Why does ifelse() return single-value output? [duplicate]

Those two functions should give similar results, don't they?

f1 <- function(x, y) {
   if (missing(y)) {
      out <- x
   } else {
      out <- c(x, y)
   }
   return(out)
}

f2 <- function(x, y) ifelse(missing(y), x, c(x, y))

Results:

> f1(1, 2)
[1] 1 2
> f2(1, 2)
[1] 1

This is not related to missing, but rather to your wrong use of ifelse. From help("ifelse"):

ifelse returns a value with the same shape as test which is filled with elements selected from either yes or no depending on whether the element of test is TRUE or FALSE.

The "shape" of your test is a length-one vector. Thus, a length-one vector is returned. ifelse is not just different syntax for if and else.
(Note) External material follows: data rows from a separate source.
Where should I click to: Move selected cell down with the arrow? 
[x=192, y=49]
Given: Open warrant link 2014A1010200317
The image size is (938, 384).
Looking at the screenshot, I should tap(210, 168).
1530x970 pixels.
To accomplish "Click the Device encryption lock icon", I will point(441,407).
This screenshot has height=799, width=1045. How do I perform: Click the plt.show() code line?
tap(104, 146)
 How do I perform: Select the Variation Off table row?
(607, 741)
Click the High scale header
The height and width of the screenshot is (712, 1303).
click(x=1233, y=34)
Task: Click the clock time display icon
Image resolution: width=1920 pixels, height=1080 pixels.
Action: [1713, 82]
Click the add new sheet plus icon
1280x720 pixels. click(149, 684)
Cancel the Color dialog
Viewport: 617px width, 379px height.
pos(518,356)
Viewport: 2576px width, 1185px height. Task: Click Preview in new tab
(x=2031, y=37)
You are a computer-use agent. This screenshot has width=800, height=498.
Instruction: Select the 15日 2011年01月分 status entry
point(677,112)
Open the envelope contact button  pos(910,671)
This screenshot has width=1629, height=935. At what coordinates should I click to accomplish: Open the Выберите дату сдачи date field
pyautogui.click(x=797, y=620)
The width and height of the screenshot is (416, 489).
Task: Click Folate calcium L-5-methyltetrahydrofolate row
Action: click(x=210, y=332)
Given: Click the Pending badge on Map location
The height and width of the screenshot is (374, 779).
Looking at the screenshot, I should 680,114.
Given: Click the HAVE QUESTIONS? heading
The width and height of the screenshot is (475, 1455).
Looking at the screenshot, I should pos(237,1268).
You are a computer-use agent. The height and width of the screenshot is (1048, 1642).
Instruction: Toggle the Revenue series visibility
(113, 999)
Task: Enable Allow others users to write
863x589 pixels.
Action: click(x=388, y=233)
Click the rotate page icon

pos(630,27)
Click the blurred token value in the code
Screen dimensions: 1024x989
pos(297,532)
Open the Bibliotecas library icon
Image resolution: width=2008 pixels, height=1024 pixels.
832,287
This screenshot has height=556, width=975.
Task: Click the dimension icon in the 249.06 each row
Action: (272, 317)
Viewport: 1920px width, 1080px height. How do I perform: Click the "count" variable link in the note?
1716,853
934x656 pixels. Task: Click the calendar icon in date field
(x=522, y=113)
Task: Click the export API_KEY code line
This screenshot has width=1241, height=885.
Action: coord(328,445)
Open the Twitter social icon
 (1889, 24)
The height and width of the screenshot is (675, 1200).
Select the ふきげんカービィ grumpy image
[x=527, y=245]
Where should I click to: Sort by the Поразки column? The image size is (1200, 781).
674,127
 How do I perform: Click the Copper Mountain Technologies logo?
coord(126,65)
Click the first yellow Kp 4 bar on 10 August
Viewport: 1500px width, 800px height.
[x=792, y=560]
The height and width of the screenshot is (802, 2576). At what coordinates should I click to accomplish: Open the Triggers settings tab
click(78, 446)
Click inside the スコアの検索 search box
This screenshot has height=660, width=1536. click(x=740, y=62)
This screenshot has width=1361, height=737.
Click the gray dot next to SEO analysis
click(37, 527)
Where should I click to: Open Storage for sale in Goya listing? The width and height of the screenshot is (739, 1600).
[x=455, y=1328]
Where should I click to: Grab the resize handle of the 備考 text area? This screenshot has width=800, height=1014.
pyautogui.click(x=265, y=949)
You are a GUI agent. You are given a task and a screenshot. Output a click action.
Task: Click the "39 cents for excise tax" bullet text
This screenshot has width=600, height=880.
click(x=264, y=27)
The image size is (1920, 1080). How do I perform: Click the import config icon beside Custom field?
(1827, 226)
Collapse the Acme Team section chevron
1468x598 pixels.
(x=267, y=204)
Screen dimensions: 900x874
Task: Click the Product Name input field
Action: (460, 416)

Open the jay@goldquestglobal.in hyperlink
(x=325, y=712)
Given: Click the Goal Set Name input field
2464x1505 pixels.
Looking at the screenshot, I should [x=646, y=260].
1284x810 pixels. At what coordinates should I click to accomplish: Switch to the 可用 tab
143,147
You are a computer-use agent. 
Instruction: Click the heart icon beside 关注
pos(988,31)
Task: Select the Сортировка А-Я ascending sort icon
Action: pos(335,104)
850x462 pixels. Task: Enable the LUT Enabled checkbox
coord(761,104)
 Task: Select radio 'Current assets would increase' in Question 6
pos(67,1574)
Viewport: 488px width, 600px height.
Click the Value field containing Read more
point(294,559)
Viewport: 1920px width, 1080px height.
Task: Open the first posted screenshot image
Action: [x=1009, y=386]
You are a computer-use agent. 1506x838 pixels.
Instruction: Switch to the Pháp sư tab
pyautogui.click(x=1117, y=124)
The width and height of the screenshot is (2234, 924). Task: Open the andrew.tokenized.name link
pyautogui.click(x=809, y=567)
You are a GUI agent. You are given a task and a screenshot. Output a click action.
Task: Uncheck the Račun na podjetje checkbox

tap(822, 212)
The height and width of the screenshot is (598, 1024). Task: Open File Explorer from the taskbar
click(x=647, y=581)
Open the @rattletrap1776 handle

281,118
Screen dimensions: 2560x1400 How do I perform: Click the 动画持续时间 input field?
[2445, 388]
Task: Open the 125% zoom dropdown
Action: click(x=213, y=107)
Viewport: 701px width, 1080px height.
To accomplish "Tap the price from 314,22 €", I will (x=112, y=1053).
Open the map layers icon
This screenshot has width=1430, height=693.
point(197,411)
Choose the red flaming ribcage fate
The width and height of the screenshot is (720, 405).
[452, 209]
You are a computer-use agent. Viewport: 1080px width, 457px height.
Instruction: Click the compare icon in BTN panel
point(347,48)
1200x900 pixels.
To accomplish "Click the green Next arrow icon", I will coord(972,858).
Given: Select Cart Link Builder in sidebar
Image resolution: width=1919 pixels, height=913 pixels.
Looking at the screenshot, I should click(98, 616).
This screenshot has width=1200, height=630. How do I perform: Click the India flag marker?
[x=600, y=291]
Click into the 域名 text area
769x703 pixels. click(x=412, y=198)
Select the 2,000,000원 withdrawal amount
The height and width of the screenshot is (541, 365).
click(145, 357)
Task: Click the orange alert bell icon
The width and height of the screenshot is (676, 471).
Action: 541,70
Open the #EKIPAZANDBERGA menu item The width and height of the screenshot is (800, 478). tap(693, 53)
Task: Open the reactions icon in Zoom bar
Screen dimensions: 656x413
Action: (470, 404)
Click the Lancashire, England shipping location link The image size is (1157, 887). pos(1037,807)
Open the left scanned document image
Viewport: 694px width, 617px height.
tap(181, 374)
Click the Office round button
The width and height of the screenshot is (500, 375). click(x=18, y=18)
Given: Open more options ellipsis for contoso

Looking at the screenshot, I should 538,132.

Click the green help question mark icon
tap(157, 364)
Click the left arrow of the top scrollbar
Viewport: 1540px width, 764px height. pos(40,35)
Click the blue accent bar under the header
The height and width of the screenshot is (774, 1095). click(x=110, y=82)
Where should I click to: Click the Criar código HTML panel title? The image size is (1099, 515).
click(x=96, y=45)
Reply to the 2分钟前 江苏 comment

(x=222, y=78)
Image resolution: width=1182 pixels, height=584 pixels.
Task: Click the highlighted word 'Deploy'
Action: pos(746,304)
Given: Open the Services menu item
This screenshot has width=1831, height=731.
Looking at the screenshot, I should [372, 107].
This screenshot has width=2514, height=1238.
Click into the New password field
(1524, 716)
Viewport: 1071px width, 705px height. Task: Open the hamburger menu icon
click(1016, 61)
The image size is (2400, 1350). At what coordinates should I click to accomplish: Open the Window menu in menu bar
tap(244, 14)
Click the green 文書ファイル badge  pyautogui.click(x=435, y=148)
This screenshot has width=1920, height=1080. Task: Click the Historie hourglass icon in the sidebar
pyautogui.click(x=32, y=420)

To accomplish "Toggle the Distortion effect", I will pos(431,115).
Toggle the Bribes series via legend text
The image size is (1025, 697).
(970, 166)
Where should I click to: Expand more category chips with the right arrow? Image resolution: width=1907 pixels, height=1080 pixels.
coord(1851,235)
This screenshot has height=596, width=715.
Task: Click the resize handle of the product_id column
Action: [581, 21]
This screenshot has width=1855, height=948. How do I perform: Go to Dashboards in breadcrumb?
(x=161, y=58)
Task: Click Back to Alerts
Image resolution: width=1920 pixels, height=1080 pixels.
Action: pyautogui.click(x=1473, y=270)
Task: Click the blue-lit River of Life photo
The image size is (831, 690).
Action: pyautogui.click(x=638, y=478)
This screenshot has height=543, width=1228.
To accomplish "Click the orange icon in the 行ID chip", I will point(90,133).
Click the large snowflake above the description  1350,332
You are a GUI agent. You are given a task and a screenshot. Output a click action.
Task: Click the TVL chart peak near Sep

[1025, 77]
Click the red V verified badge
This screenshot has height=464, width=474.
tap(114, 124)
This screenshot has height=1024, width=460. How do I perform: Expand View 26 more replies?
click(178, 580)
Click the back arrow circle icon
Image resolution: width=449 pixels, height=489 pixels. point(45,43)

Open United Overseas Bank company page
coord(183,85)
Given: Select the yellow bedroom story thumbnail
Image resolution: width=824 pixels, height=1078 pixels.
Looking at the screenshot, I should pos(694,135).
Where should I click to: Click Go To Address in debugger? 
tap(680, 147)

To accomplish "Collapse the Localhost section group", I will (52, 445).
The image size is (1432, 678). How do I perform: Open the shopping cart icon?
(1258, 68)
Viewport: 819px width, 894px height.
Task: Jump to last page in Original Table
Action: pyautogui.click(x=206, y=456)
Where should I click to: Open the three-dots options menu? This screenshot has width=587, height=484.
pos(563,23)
The same result occurs outside of the function:

> ifelse(FALSE, 1, c(1, 2))
[1] 1

The function ifelse is designed for use with vectorised arguments. It tests the first element of arg1, and if true returns the first element of arg2, if false the first element of arg3. In this case it ignores the trailing elements of arg3 and returns only the first element, which is equivalent to the TRUE value in this case, which is the confusing part. It is clearer what is going on with different arguments:

> ifelse(FALSE, 1, c(2, 3))
[1] 2

> ifelse(c(FALSE, FALSE), 1, c(2,3))
[1] 2 3

It is important to remember that everything (even length 1) is a vector in R, and that some functions deal with each element individually ('vectorised' functions) and some with the vector as a whole.